───── Passage to read ─────

This turret lathe is not exactly what I wanted.  What I wanted was a standard screw cutting version.   I guess that rather than change the cross slide, my best bet would be to find a tailstock and standard cross slide/saddle and swap everything out at once.  

In the mean time, I'll do my best with what I have.


----------



## wa5cab (Sep 25, 2017)

What is an "ACA" tool post?


----------



## Investigator (Sep 25, 2017)

Sorry, should say "AXA"


----------



## markba633csi (Sep 25, 2017)

I think aside from the missing degree markings you have a pretty nice machine there (I sure wouldn't mind one) 
There may be another style of compound that has markings or you might could put 'em on yourself- but I would just use it as is and 
save money for other tooling, personally.
Mark S.


----------



## Investigator (Sep 25, 2017)

markba633csi said:


> I think aside from the missing degree markings you have a pretty nice machine there (I sure wouldn't mind one)
> There may be another style of compound that has markings or you might could put 'em on yourself- but I would just use it as is and
> save money for other tooling, personally.
> Mark S.



I think so too.  I think if I had the parts sitting here that I could swap it out to a standard (non-turret) screw cutting lathe, I would do it.  But since I don't.........

I thought that the set up I have was wrong in that there wasn't enough clearance for the tool post and cutters.  I had nothing to compare too.  Since others here have pointed out that they have basically the same clearance on their 'standard' lathes, I don't feel like it is an issue.

After getting this home and in place, I found that all the moving parts were very tight and slow to move, hard to get full travel.  I filled the oil cups with oil, hit all the ball oilers with several squirts and let her sit overnight.  Next day with some mineral spirits to clean the ways and everything moves pretty well. The ways cleaned up with just a rag and mineral spirits and a little application of a nylon brush, and are now bright and shiny and look great.


----------



## Investigator (Sep 25, 2017)

I'll post complete pics soon.  This is part of what will be a pretty awesome tool gloat post in the near future.


----------



## markba633csi (Sep 25, 2017)

I go in stages; first you gloat over the machine, then you gloat over the parts you make LOL
Mark
ps then comes the tool envy, then you're really a goner


----------



## Jimsehr (Sep 26, 2017)

I think you may be very happy with the set up you have when you find how well the production crosslide works with a cutoff tool on the backside of a lathe. Many lathe owners would love what you have. You might look at YouTube videos showing what
The back tool post does on turret lathes for some good ideas of how to use the back post. It also works great to time two tools to hold close lengths.
If you run across a complete standard crosslide they are very easy to change over but I would keep the one you have anyway. Same with a Logan turret if you have one I would keep it. Along with the standard tailstock. It's easy with a turret to center then drill and then tap parts.
Jimsehr


----------

─────

Written tasks -
1. From the lathe thread, print the passage between "I think so too." and "since I don't.........", inclusive.
2. According to the lathe thread, what did the owner use to clean up the ways?

───── Data excerpt ─────

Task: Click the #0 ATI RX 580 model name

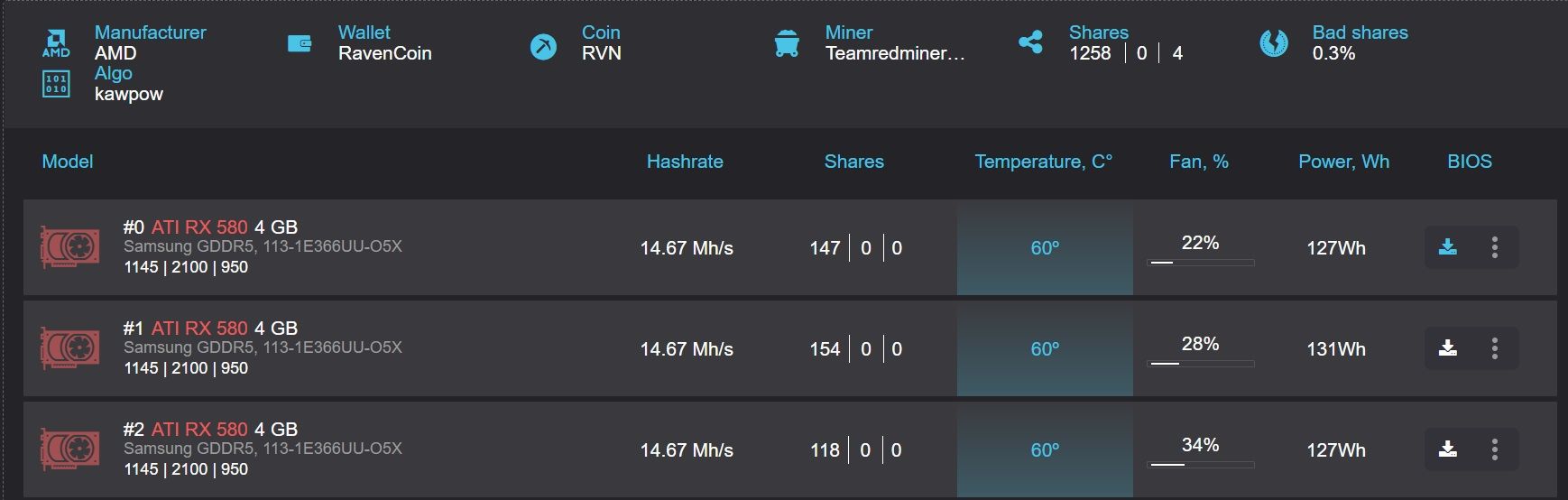Action: (198, 227)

─────

Full solutions -
1.
I think so too.  I think if I had the parts sitting here that I could swap it out to a standard (non-turret) screw cutting lathe, I would do it.  But since I don't.........

2. A rag and mineral spirits, with a little application of a nylon brush.